Cape eyes changes to land use regulations
Cape Coral City Council got an update Wednesday on two key components of a planned revamp of the city’s land use development regulations as well as the latest on Commercial Activity Center land use.
Vince Cautero, the city’s community development director, told the elected board that there would be a lot to digest during the workshop presentation, as the LUDR is undergoing a dramatic overhaul that started last year.
Wednesday’s topic was land assembly, redevelopment and repurpose, and focused on two specific land uses.
The presentation focused on NC2 (two-story neighborhood commercial) and NC5 (five-story neighborhood commercial), which would create opportunities for development and land aggregation, according to Richard Cannone, of Calvin, Giordano & Associates, the consultants involved in the project.
Many of the NC2 parcels are south of Pine Island Road and run in a north/south direction. Del Prado and Santa Barbara boulevards are examples.
NC5s would create evenly distributed development centers throughout the city, with the “spine” of development on Pine Island Road because of the large parcels, Cannone said.
An example of such development was shown on Diplomat Parkway, where several NC5 and NC2-zoned properties could be clustered together to create a residential/ commercial node.
The city would have to vacate roadway, but would require that an equivalent area of open space is provided. The result would be connected, high-quality development and architecture and diverse pedestrian urban streetscapes.
NC5 land use would also create non-primary street frontages to be designed as “social streets” and centralized publicly accessible green open spaces for use and events, as well as plaza environments, Cannone said.
Residentially, NC5 would have residential components with landscape buffers and vegetated streets, frontages would be landscaped, and create a walkable pedestrian experience.
NC2 districts can satisfy commercial needs within a five-minute walk distance. The rest of the city would be called “walkability deserts,” where a car would be necessary as it would require a 20-minute walking distance to reach a social or commercial base, Cannone said.
Cautero said it’s too early to discuss how many of these potential districts would be built, but their possibilities could be seen sooner rather than later.
“We might be closer than we think, especially if we promote land assemblage, I think we can,” Cautero said.
Wyatt Daltry, planning team coordinator, gave a presentation on the CAC land use changes update which would provide for residential flexibility in the future land use map for properties detached from commercial potential, while minimizing the potential loss of mixed use and commercial development.
Daltry said certain blocks were amended to CAC between 2004-2010, which had a large amount of residences.
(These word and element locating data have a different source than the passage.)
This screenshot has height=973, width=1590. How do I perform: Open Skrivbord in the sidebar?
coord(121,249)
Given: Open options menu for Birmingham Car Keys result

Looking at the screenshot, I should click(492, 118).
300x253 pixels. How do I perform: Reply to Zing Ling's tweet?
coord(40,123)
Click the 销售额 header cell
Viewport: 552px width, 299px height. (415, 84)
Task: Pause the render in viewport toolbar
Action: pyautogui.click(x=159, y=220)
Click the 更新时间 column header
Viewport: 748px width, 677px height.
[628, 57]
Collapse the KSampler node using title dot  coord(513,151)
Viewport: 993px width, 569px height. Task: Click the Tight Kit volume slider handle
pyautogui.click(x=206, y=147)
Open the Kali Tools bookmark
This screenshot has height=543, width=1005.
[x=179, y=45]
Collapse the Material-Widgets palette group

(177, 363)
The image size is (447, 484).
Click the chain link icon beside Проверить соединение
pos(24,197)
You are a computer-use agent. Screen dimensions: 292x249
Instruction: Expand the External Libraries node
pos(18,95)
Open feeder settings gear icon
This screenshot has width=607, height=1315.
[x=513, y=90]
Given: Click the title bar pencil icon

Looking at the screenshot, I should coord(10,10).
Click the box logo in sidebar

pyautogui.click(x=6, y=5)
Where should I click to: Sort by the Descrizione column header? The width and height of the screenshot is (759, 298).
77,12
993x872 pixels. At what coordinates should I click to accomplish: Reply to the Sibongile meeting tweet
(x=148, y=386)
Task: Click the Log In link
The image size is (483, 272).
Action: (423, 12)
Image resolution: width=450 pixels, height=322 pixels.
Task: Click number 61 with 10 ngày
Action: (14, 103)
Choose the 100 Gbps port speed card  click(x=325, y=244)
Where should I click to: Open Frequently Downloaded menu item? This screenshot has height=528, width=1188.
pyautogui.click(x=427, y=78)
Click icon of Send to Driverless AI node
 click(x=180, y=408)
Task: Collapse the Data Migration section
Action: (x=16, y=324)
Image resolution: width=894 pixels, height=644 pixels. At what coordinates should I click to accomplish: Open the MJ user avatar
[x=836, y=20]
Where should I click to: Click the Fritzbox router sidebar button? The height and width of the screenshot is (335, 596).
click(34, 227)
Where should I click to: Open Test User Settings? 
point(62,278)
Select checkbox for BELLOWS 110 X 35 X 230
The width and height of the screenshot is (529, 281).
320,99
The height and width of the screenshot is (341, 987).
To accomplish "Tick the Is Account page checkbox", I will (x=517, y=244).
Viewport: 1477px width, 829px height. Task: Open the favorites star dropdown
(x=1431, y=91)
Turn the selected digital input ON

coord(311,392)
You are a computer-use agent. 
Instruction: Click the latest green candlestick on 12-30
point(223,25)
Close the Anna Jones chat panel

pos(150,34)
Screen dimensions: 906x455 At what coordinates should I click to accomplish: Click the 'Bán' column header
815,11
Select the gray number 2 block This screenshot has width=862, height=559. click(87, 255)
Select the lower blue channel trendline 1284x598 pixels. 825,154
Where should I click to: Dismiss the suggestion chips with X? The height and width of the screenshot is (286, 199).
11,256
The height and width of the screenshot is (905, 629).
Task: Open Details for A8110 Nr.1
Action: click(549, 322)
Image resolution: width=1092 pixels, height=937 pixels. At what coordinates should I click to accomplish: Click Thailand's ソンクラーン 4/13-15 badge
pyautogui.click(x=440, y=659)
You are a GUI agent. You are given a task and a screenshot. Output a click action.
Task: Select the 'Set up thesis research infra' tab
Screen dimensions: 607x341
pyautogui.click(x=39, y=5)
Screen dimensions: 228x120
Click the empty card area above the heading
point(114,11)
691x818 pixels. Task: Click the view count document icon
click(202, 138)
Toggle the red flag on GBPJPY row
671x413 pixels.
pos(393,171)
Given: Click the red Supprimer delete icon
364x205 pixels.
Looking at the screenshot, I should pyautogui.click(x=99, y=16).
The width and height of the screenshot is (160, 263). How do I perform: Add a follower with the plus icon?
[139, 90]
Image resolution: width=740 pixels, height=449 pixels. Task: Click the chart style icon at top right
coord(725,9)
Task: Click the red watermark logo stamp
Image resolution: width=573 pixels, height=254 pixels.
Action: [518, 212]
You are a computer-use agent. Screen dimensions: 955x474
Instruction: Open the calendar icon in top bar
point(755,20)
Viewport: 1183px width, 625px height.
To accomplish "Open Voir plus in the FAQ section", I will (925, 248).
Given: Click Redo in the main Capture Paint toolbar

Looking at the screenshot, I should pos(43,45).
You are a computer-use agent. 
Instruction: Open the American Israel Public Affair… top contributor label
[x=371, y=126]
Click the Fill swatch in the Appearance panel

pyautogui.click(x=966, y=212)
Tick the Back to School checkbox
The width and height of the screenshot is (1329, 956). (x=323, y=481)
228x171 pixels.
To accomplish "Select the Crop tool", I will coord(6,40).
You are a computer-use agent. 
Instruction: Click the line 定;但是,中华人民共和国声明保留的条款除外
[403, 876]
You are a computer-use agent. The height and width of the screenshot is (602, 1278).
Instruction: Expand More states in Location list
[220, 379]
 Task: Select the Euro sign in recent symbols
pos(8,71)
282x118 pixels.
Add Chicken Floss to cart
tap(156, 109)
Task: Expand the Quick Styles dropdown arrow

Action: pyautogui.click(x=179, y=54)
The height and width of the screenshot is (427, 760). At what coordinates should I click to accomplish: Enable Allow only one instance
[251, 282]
The change to CAC removed the potential to build new residences, both single-family and multi-family. In some instances, some undeveloped properties were located between pre-existing duplexes and multi-family residences, making it difficult for those properties to develop.
Proposed language will allow for “detached properties.” The development of duplex and multi-family residential uses in the CAC would be permitted for properties that are detached from commercial opportunities and surrounded by developed residences.
Criteria could include roadway frontage, property size, development characteristics and difficulty of obtaining appropriate commercial size/ depth.
Additional language looks to remove certain restrictions based on type of development and size of property, Daltry said. The changes would result in an overhaul of the CAC, which has not been embraced by the development community.
“Council was concerned that land applicants came and weren’t able to develop and wanted to make it easier to develop the multi-family mix,” Cautero said. “The regulations are very difficult and that’s what we’re trying to tackle.”
Councilmember Rick Williams asked questions, wanting to make sure the new LUDRs are done right.
“This is a huge project and there’s going to be a lot of follow-up. It’s great to say here’s what we want to do, but we have 124 square miles to implement it on,” Williams said. “We have a lot of residents spread out all over the city that will be impacted.”
“We wanted to give an overall overview where we were headed. Right now there are so many commercial districts in the city that it can be overwhelming,” Cannone said. “This will simplify it and regulate it by height to differentiate them.”
The draft land development code is expected to be completed by September, with two public hearings and map changes presented to the Planning & Zoning Commission, with revisions if necessary in October or November.
The ordinance would get its first reading, with City Council approval of the Land Development Code and revisions in November or December. Adoption of the code by city council could come just before or after the New Year.